» **Passage to read**:
===============
[Stata] One-sample/two-sample T-test (ttest, robvar, and esize)

T-test is a statistical method that compares the means of two groups or samples. It can be used to test hypotheses about the difference between the means, or to measure the effect size of the difference. In this blog post, I will show you how to run different types of t-tests in Stata.

Example: NHANES II data

The webuse nhanes2 dataset contains data from the National Health and Nutrition Examination Survey (NHANES) II, conducted by the National Center for Health Statistics (NCHS) from 1976 to 1980. It has information on 10,351 individuals, including their demographic characteristics, health status, and laboratory results. You can load the dataset in Stata by typing:

Stata
webuse nhanes2

One-sample t-test: t-test with a specific number

One type of t-test is to compare the mean of a variable with a specific number. For example, we can test whether the mean systolic blood pressure (bpsystol) in the dataset is equal to 120 mmHg, which is considered normal. To do this, we can use the ttest command with the == option:

Stata
ttest var1 == 120

The output shows that the mean bpsystol in the dataset is 130.88 mmHg, which is significantly different from 120 mmHg (p < 0.001).

T-test for Independent Samples

Step 1. Test equality of variance: robvar

The first step for an independent sample t-test is to test the equality of variance (i.e. homoscedasticity). You can use robvar for this. The robvar command performs Levene’s test, which is a way to test the equality of variances. The output of this command will show the summary statistics for each group and the combined group, as well as the test statistic and p-value for three versions of the test: centered at the mean (W0), centered at the median (W50), and centered using a 10% trimmed mean (W10).

Stata
robvar var1, by(groupvar)

To interpret the output, you can look at the p-value for each version of Levene’s test. If any p-value is less than 0.05, you can reject the null hypothesis (i.e., There is equal variance across groups) and accept the alternative hypothesis (i.e., there is a statistically significant difference in the variances between the groups). In other words, to ensure the assumptions of homoscedasticity, we want to accept the null hypothesis (i.e., equal variance), which means the p-value is non-significant.

** Note that Levene’s test is more robust to non-normality than the variance ratio test (sdtest), so it is recommended to use Levene’s test instead of sdtest, in most cases. You can see the W0 by default (centered at the mean). In the example, we have a significant p-value (p<0.001) at W0, so we have to add unequal option for the t-test.
===============
» **Data**:
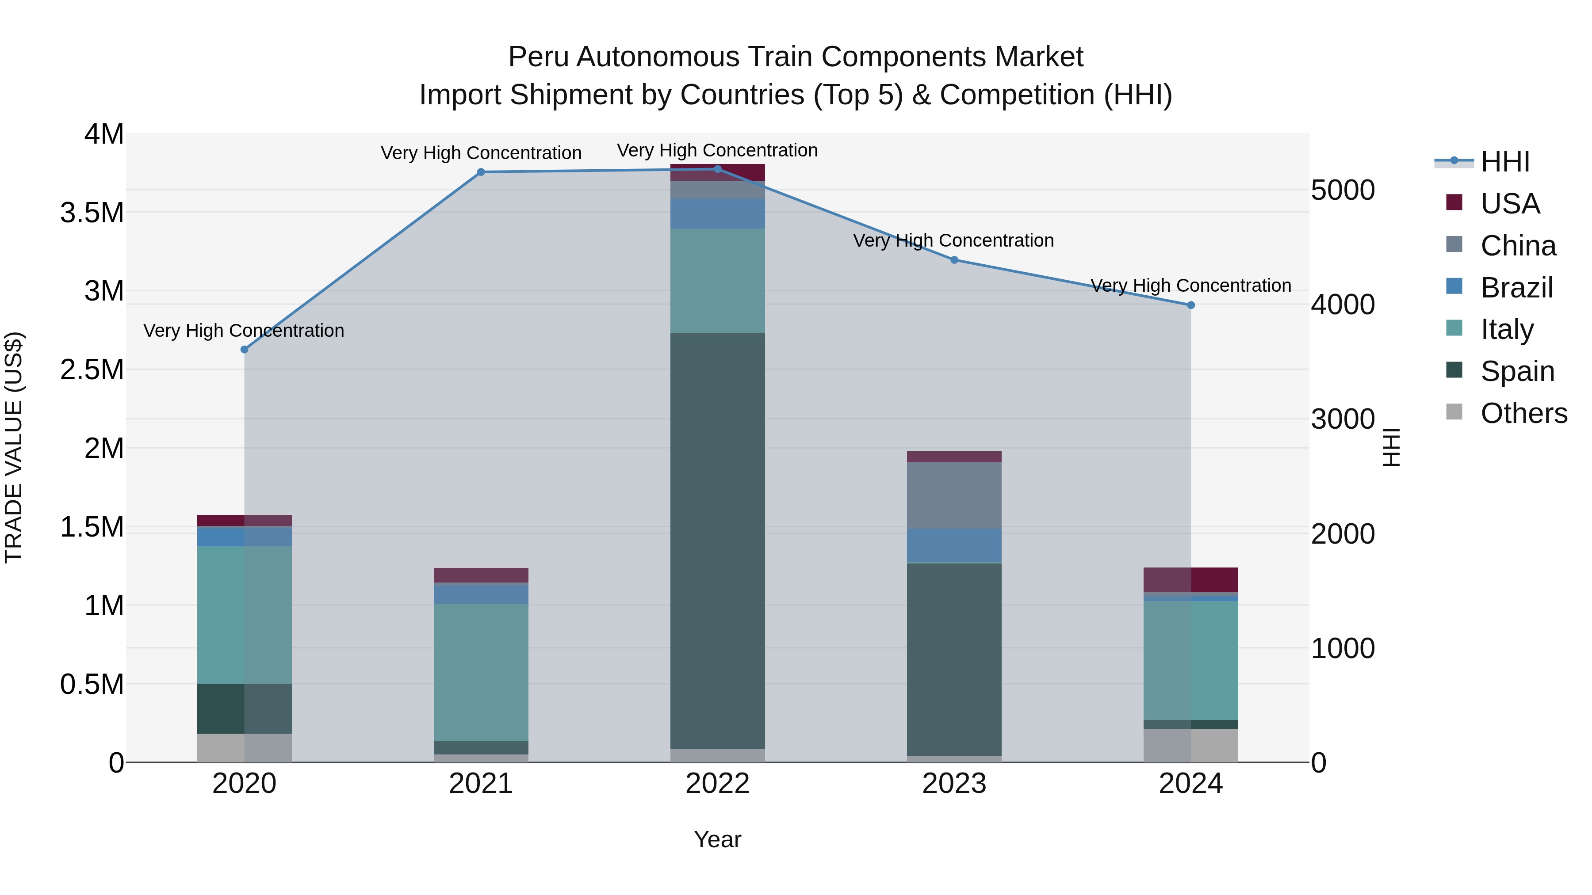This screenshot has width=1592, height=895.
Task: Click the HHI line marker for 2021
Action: tap(481, 172)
===============
» **Tasks to complete**:
1. List the versions of Levene's test whose results the robvar output reports, as the Stata t-test tutorial describes them, with what each is centered on.
2. Write the next part of the Stata t-test tutorial, picking up after its final sentence about adding the unequal option.
The lines have no connection to the Stata t-test tutorial.

» **Results by task**:
1.
- W0: centered at the mean
- W50: centered at the median
- W10: centered using a 10% trimmed mean

2.
  • p > 0.05 : variances are equal (accept null hypothesis)
  • p < 0.05 : variances are unequal (accept alternative hypothesis)

Learn more here: multiple comparisons – How do I interpret a variance ratio test in Stata? – Cross Validated (stackexchange.com)

Step 2. T-test

To run a t-test, we can use the by() option with the ttest command. You can add an “unequal” option based on the verdict from Step 1.

Stata
ttest var1, by(groupvar) // if the variance is equal 
ttest var1, by(groupvar) unequal // if the variance is unequal 

The output shows that the mean bpsystol for males is 132.89 mmHg, and for females is 129.07 mmHg. The difference is 3.82 mmHg, which is statistically significant (p < 0.001).

More information on test statistics:

  1. Male Group:
    • Obs (Observations): 4,915 individuals in this sample.
    • Mean: Average value is 132.8877.
    • Std. err. (Standard Error): Measure of the variability in the sample mean, which is 0.2994383.
    • Std. dev. (Standard Deviation): Measures the amount of variation from the mean, which is 20.99274.
    • [95% conf. interval]: There’s a 95% chance that the population mean lies between 132.3007 and 133.4747.
  2. Female Group:
    • Observations: 5,436 individuals.
    • Mean: Average value is 129.0679.
    • Standard Error: 0.3407989.
    • Standard Deviation: 25.12684.
    • [95% conf. interval]: Population mean is between 128.3998 and 129.736.
  3. Combined Group (Male and Female combined):
    • Observations: 10,351 individuals.
    • Mean: Average value is 130.8817.
    • Standard Error: 0.2293364.
    • Standard Deviation: 23.33265.
    • [95% conf. interval]: Population mean is between 130.4321 and 131.3312.

Test Statistic

  1. Diff: The difference between the mean of the male group and the mean of the female group, which is 132.8877−129.0679=3.81981132.8877−129.0679=3.81981.
  2. Standard Error of the Difference: The standard error of the difference measures how much you’d expect the observed difference in means to vary if you took many different samples.
  3. 95% Confidence Interval for the Difference: We can be 95% confident that the true difference in population means lies between 2.922552 and 4.717068. This interval provides a range of plausible values for the true difference in population means. If we repeatedly sampled and calculated this interval, we expect about 95% of those intervals to contain the true difference.
  4. T-Statistic: This value (t = 8.3449) tells us how many standard errors the observed difference (3.81981) is away from the hypothesized difference (which is 0 under the null hypothesis, H0). This value measures the size of the difference relative to the variation in the data. The larger the absolute value of t, the more evidence we have against the null hypothesis.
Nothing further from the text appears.